Generalizable speech deepfake detection via meta-learned LoRA
This work addresses the challenge of reliable speech deepfake detection for security applications when spoofing attacks evolve, offering an incremental improvement through parameter-efficient adaptation.
The paper tackled the problem of speech deepfake detection under distribution shifts by framing it as domain generalization, resulting in a model that reduces the average equal error rate from 8.84% to 5.30% while updating only 1.1% of parameters compared to full fine-tuning.

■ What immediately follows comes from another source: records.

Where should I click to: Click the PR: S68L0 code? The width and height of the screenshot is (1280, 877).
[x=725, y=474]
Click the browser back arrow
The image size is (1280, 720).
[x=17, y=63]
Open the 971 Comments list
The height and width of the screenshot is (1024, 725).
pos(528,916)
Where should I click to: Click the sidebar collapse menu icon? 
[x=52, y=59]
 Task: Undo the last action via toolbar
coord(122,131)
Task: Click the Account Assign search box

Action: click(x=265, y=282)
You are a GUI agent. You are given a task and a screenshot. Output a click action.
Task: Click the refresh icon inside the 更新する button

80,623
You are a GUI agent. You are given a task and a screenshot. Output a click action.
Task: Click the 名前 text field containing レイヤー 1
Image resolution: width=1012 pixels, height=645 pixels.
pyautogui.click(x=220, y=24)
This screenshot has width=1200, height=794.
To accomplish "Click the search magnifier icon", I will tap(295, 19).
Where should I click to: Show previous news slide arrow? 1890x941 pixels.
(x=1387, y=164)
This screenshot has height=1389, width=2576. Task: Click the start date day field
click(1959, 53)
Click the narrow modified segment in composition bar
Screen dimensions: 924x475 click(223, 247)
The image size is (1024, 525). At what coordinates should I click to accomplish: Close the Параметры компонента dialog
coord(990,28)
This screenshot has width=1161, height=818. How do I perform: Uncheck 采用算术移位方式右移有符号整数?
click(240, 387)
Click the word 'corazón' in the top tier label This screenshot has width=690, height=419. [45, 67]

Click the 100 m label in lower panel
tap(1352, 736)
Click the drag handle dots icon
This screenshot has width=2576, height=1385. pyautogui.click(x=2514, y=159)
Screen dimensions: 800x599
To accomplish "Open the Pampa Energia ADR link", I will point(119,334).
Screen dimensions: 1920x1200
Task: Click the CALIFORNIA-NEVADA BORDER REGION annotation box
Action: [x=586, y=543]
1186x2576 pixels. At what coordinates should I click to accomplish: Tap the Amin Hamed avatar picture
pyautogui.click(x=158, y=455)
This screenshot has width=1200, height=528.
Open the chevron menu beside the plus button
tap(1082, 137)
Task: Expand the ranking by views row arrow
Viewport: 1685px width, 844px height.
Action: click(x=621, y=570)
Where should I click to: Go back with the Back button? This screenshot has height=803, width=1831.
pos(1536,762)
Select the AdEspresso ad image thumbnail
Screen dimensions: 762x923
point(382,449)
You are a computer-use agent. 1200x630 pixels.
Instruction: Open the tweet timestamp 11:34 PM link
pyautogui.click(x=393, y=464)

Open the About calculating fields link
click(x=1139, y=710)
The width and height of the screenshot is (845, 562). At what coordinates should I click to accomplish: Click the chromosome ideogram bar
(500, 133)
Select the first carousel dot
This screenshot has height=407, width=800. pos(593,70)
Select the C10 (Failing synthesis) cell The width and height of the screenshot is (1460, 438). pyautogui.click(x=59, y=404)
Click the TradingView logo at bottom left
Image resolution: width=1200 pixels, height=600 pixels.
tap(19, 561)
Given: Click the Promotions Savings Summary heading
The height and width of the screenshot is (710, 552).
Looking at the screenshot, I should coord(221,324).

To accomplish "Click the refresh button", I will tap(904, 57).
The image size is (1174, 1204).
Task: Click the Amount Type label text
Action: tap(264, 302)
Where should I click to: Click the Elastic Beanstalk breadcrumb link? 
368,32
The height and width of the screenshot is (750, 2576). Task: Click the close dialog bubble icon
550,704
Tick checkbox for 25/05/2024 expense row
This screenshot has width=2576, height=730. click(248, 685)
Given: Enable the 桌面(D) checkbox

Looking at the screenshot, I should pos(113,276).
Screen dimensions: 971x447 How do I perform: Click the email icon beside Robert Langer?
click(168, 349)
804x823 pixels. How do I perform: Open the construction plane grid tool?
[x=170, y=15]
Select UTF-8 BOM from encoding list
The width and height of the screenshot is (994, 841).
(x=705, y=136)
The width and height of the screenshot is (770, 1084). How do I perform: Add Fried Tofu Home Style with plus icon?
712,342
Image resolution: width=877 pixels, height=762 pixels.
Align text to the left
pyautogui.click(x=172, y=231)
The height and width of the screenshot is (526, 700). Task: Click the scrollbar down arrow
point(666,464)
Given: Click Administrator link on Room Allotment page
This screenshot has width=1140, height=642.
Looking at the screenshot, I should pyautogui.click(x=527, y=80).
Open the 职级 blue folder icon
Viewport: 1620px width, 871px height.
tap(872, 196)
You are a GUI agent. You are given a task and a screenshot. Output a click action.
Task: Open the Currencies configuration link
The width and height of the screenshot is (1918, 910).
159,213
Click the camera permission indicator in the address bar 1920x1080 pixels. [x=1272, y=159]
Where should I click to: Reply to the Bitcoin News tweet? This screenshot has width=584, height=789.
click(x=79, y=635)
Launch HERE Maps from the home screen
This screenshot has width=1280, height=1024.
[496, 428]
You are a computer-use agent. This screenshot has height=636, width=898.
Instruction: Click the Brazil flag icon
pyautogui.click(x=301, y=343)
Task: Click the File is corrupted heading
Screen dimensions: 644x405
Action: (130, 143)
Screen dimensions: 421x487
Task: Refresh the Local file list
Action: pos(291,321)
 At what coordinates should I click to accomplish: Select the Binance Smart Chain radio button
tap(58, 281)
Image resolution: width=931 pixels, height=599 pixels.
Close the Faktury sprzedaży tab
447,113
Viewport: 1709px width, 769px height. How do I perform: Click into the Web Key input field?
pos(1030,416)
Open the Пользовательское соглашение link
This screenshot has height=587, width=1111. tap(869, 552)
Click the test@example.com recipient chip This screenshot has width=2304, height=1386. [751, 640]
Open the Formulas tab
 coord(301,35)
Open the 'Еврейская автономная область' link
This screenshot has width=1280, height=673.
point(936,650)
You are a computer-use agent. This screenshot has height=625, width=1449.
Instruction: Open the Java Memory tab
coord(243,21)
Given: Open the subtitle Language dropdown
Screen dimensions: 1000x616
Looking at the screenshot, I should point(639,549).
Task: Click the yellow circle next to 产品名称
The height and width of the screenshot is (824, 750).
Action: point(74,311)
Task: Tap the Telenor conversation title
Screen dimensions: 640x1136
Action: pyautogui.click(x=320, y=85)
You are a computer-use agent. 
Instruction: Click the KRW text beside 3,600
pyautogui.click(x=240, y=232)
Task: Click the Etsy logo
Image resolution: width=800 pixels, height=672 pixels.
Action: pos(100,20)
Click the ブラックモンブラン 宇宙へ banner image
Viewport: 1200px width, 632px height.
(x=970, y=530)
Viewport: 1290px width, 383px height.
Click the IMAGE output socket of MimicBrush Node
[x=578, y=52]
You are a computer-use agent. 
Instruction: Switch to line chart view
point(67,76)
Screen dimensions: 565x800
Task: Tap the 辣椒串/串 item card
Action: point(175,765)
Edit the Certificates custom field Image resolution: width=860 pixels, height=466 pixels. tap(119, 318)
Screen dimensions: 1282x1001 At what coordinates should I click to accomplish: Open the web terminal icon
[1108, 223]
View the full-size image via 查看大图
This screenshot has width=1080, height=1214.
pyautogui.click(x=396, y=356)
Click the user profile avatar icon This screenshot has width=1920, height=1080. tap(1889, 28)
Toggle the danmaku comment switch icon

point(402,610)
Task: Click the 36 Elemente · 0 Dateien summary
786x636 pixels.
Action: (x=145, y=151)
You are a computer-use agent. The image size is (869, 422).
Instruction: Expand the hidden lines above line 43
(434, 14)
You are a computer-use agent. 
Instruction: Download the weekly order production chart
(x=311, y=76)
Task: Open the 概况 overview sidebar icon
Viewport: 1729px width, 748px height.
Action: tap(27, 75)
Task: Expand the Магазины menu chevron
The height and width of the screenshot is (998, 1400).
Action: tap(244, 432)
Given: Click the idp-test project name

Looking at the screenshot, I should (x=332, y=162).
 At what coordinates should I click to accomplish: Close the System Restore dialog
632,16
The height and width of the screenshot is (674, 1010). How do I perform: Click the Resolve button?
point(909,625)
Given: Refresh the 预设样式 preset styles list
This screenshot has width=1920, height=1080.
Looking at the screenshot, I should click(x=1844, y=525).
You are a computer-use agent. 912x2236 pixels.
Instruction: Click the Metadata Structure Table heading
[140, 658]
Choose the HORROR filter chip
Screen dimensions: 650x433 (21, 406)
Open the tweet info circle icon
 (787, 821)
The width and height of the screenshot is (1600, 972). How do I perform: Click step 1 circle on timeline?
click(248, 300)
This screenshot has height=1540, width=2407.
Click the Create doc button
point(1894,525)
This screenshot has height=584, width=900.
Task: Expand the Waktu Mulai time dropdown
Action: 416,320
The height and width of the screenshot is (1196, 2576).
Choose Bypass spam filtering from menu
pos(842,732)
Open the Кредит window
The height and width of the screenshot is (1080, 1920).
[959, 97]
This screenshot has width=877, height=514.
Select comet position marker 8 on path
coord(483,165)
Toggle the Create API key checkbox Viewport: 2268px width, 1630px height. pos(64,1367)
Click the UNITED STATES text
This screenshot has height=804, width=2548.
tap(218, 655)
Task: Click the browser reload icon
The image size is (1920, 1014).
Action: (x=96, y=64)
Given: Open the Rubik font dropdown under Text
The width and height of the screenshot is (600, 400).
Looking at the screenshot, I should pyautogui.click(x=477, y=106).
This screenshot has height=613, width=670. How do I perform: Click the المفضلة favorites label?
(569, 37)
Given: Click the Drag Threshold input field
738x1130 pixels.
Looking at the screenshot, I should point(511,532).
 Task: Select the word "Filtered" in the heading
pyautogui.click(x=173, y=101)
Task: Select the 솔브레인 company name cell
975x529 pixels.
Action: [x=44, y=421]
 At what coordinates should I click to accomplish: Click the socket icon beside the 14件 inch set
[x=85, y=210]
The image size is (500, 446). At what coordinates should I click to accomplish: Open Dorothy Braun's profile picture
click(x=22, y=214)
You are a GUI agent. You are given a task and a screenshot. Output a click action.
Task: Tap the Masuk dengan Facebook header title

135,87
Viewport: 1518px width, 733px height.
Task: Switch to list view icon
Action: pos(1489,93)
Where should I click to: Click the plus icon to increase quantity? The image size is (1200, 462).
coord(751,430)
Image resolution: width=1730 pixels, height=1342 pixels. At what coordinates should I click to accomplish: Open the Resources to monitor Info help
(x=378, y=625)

Reliable detection of speech deepfakes (spoofs) must remain effective when the distribution of spoofing attacks shifts. We frame the task as domain generalization and show that inserting Low-Rank Adaptation (LoRA) adapters into every attention head of a self-supervised (SSL) backbone, then training only those adapters with Meta-Learning Domain Generalization (MLDG), yields strong zero-shot performance. The resulting model updates about 3.6 million parameters, roughly 1.1% of the 318 million updated in full fine-tuning, yet surpasses a fully fine-tuned counterpart on five of six evaluation corpora. A first-order MLDG loop encourages the adapters to focus on cues that persist across attack types, lowering the average EER from 8.84% for the fully fine-tuned model to 5.30% with our best MLDG-LoRA configuration. Our findings show that combining meta-learning with parameter-efficient adaptation offers an effective method for zero-shot, distribution-shift-aware speech deepfake detection.